A couple of months ago, a nice fluffy package arrived filled with all sorts of fibery goodness.
In trying to defend my fiber acquisition, I reminded Mike that he picked out one of the braids for me to make him socks. After I listened to how he suspected that he'd never see those socks, I marched straight to the wheel to start spinning his braid. I suspect he might have been using a little reverse psychology. It worked.
Mike's chosen fiber (apparently Hartford Whalers' colors circa 1985):
The fiber is superwash BFL. Soft, fluffy, drafts-like-butter BFL. I seriously loved every minute of spinning it, and not being able to tear myself from the wheel, it only took a couple of days. I was aiming for yarn that would be around DK weight after I chain plied, and estimated that I should be able to get around 225 yards of yarn to use for An American in China socks.
Plan: Good. Execution: FAIL.
I divided the fiber evenly and spun 2 separate skeins.
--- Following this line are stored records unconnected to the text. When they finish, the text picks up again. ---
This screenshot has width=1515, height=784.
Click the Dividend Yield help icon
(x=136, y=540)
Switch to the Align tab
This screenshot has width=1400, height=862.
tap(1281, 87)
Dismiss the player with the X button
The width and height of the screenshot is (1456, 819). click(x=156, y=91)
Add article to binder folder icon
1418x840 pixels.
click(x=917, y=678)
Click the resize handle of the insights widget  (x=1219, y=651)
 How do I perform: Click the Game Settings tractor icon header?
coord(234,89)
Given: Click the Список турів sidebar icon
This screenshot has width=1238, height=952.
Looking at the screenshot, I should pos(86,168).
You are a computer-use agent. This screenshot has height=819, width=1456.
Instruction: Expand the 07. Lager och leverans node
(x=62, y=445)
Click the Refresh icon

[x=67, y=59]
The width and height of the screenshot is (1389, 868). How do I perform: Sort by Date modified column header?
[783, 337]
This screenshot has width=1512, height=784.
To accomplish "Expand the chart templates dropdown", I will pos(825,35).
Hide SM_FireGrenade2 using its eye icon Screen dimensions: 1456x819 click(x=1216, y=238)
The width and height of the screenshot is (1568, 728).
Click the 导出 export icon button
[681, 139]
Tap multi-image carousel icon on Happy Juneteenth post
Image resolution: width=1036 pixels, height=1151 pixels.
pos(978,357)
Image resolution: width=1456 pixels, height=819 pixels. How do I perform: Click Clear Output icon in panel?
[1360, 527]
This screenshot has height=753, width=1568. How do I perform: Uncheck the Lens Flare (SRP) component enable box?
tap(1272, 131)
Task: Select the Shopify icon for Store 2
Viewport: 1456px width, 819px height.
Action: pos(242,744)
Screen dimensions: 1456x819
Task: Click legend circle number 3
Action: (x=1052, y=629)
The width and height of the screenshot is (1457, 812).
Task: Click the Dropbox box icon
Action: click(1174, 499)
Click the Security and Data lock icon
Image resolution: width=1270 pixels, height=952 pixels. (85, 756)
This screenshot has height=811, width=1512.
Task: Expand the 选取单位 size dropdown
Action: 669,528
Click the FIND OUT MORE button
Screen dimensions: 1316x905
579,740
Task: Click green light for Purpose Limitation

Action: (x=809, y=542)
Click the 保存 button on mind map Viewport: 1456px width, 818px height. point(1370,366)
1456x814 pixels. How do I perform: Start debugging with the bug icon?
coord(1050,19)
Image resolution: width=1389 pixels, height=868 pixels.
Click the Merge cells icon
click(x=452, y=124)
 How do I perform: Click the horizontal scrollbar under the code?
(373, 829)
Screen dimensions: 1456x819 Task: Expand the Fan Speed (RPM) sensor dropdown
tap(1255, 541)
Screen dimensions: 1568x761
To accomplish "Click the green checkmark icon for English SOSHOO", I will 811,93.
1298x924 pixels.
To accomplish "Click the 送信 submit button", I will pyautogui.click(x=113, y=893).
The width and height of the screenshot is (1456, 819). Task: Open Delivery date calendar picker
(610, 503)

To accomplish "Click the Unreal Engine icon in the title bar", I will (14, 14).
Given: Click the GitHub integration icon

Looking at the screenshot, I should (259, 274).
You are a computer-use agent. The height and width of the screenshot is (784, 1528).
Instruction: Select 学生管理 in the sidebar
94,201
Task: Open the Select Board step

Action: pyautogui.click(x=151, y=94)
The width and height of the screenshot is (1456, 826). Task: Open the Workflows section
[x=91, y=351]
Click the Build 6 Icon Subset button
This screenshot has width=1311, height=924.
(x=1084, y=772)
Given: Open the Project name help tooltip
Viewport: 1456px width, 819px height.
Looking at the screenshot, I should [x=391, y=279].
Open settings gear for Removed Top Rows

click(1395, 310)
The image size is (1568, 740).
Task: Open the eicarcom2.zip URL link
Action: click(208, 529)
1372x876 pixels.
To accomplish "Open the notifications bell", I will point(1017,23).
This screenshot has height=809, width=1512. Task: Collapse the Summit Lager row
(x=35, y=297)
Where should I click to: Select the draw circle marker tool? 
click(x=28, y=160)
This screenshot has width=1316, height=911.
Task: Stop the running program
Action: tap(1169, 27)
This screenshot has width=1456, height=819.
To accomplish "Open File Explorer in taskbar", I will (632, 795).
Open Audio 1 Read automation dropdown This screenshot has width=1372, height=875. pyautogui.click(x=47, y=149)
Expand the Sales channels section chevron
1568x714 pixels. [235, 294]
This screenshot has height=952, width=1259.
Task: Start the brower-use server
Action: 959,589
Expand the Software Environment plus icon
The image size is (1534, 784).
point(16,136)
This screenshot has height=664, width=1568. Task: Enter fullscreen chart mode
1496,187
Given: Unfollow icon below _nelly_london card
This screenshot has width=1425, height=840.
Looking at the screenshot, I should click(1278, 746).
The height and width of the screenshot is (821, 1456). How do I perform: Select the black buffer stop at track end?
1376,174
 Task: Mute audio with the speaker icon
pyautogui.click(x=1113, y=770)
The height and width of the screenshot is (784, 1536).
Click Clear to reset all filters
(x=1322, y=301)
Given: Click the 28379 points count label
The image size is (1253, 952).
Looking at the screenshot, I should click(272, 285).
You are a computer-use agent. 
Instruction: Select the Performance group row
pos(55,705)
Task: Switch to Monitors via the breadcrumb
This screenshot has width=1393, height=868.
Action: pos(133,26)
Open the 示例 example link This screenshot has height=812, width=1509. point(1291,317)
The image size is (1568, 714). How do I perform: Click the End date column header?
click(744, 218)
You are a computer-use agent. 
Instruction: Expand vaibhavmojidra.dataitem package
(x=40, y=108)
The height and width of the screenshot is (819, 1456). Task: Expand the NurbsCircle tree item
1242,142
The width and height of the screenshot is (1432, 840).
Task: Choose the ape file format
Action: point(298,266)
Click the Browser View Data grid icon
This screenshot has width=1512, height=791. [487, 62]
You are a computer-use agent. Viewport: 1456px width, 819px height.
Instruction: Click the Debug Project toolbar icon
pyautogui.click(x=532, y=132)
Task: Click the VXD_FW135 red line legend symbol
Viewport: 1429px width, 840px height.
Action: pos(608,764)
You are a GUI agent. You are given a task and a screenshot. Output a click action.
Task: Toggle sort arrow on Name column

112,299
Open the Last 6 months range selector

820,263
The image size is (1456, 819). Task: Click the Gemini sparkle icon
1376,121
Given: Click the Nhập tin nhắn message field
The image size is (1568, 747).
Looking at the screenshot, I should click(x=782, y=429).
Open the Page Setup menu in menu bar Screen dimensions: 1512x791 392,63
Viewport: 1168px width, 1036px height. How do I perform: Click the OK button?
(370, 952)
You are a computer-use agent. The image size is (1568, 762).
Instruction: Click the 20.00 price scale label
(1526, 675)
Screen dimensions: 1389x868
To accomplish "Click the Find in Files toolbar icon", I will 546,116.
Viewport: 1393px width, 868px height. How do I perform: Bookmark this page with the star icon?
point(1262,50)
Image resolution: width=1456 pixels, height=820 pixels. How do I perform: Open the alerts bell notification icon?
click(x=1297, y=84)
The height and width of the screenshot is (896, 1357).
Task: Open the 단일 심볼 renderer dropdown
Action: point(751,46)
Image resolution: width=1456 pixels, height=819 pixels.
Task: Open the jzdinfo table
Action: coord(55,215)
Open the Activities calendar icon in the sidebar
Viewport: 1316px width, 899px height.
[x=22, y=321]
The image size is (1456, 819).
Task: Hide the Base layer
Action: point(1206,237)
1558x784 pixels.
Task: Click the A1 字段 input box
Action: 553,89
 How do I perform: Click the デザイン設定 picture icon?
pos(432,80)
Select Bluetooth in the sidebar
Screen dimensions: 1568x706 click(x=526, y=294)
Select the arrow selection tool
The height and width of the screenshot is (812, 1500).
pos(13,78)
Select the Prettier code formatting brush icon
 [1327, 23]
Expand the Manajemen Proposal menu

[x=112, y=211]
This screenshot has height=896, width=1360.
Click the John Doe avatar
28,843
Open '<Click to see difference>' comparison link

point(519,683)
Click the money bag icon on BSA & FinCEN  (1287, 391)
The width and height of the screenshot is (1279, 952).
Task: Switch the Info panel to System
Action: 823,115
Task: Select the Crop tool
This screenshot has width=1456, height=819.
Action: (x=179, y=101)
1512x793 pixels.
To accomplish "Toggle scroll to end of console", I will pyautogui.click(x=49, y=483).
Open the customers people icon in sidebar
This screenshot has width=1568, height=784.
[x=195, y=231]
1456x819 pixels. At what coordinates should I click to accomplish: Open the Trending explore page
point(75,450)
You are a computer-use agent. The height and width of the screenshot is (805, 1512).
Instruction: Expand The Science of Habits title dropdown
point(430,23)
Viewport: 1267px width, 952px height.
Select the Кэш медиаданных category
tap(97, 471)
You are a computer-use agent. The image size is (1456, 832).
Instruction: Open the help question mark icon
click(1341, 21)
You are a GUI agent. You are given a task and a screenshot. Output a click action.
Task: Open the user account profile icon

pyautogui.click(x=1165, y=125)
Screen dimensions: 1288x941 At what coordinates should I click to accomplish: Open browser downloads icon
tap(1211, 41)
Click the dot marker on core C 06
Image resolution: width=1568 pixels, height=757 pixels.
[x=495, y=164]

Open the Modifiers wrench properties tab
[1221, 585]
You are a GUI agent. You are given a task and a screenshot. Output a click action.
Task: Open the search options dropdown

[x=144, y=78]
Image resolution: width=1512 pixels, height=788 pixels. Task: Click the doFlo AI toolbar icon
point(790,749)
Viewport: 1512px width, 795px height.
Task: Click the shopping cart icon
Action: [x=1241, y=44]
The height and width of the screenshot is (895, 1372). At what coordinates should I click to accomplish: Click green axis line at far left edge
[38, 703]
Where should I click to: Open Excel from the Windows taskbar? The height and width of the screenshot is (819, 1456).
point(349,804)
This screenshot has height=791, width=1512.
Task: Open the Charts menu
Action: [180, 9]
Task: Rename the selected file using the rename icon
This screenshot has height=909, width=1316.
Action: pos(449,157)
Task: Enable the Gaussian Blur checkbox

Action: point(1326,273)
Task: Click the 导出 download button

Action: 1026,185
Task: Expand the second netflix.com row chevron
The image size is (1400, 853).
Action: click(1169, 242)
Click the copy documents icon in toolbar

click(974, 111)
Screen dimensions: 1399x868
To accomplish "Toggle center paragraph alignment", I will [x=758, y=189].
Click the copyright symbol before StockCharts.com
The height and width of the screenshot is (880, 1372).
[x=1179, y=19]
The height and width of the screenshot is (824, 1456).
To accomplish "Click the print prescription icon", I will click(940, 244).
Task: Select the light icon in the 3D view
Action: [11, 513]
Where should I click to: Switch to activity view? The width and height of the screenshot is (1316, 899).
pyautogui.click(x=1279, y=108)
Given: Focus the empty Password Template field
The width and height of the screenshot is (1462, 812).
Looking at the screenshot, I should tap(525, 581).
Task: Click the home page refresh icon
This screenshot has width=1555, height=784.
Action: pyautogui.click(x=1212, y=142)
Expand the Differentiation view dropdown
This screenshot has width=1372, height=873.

The thickness looked and measured about right, but then I checked the yardage. Each skein was only about 80 yards for a total of 160. It was about DK thickness but dense. Really dense. F*&^%^K!!
On the positive side, the yarn did come out super pretty, and there was only a 2 yard difference between my 2 skeins, so I think I'm getting better with the consistency thing.
Consistent or not, 160 yards was not nearly enough. There went my pattern idea, and Mike nixed the idea of ankle socks. I thought about knitting him a hat instead. Thought about begging Ravelers to sell me some more of the colorway. Thought about ordering fiber to spin heel/toe yarn. In the end, I just chucked the yarn angrily into a bag. Perfectly understandable.
But then I went to the LYS to buy needles for Laika, which gave me a good excuse to look for some coordinating yarn to use for heels, toes, and cuffs. Superwash Cascade sportweight was the only yarn I could find in decent color, and since it's lighter weight than my handspun, I've had to knit the heel and toe on smaller size needles and then do some funky increasing and decreasing to get the size right. There has been a good bit of ripping and making Mike try on the sock 500 times to make sure it fit. Even with all that adjusting and ripping, socks with heavier weight yarn go FAST.
So they won't be tall socks. But they will be finished, wearable, nice thick house socks for winter, which I can point to as tangible proof that packages of fiber tumbling into the house is a GOOD thing.
And see, Laika is right there with me and not being neglected at all.
Laika sleeve update: I'm almost finished with sleeve #1 and resisting the temptation to turn this into a sweater with 3/4 length sleeves. Despite sock and scarf knitting, I have been working away on it every night this week. It occurred to me that I listed 3 sweaters I wanted to finish by the end of the year, and they all need full sleeves. That's 5 more sleeves! Groan. I figure if I can finish Laika by the end of the month, I should be able to finish Low Tide in November, and can battle Vivian in December. Yes, I'm back to my old tricks of knitting schedules and deadlines. It's who I am and I'm embracing it. Or something.